Again, to me, this is not surprising. I do like to look at videos and articles from oncologists who talk about how they typically treat FL patients (like this one from a couple of weeks ago), and that pattern holds -- for a fairly aggressive FL, try R-B first, reserving R-CHOP for possible transformation. Then maybe try a different imunochemo, and then try one of the new non-chemo alternatives like those above.

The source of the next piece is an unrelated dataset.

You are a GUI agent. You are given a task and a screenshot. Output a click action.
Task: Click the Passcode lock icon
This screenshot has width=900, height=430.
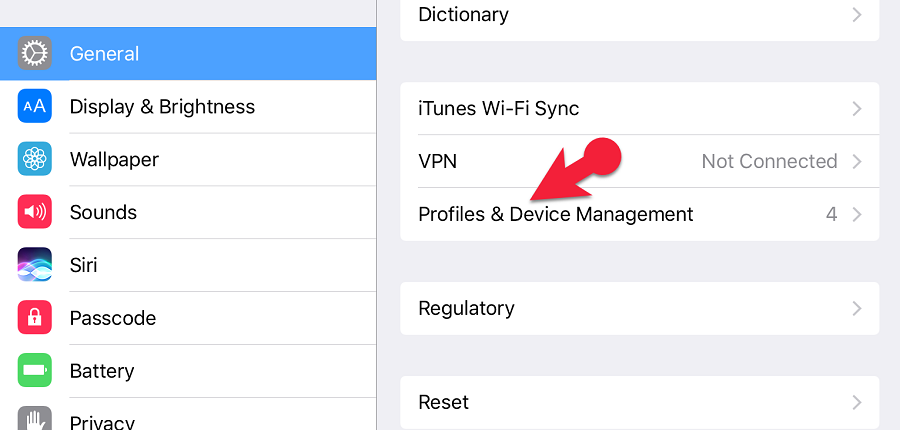coord(35,318)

So, as I said, I think this is interesting because it tells us where we are right now -- what kinds of patterns there are in the way FL patients are treated. A lot of that is influenced by things like NCCN guidelines, which make recommendations for treatment patterns. In my experience (having had 5 oncologists myself, and talking to many of you), it seems like a generalist oncologist is likely to follow NCCN guidelines pretty closely, while a lymphoma specialist seems more likely to try something a little different, and maybe recommend a clinical trial. That's not true of every oncologist, but it does seem to be a pattern. My guess is that the same holds true in other countries -- a national health service will recommend a certain pattern of treatments.

 I think if it's possible, it's worth getting a second opinion from a specialist after an oncologist has made a treatment recommendation. It seems to me that there are still some treatments out there (like RadioImmunoTherapy) that don't get much use, but which could be very effective for some patients. A specialist is likely to know if you are one of those patients.

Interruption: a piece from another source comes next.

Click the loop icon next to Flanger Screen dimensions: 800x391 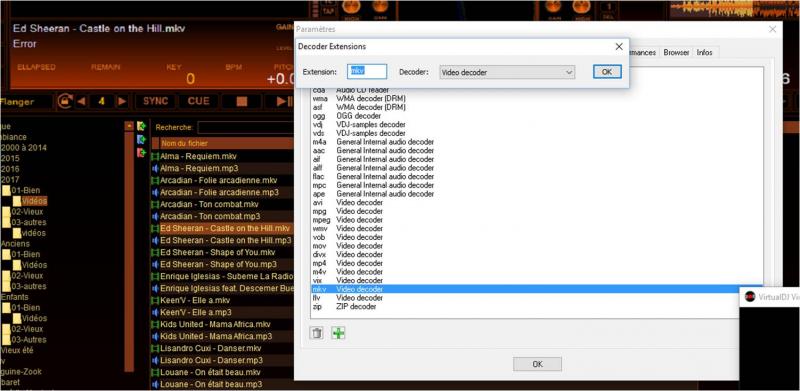(64, 101)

It's also important to remember that is is a retrospective study -- literally a "looking backwards" study that covers almost 10 years. Newer treatments like inhibitors, R-Squared, and CAR-T (which isn't even mentioned) are all very new, and might very well become more popular in the next few years.

So here are the lessons (from me, a non-doctor who reads a lot about cancer):

Get second opinions when you can, from lymphoma specialists. They will know what is available and who it might be best for.

Participate in clinical trials when you can. New treatments and treatment combinations won't get used unless there is data to show how effective they are, and data will only come from clinical trials. If you have the option, give it serious consideration.

Finally, stay informed. The whole idea behind this blog is that it's important to stay informed -- that's why I write, to keep myself informed. I'm not a doctor, and you shouldn't take anything I say as medical advice. What I do hope is that you'll know enough to be able to have a good conversation with your doctor. You'll be able to ask the right questions. You'll be able to say, "I understand why you are recommending that, but what about this instead?" 

So that's where we are right now. I'm looking forward to more ASCO, so I can learn about where we might be going from here.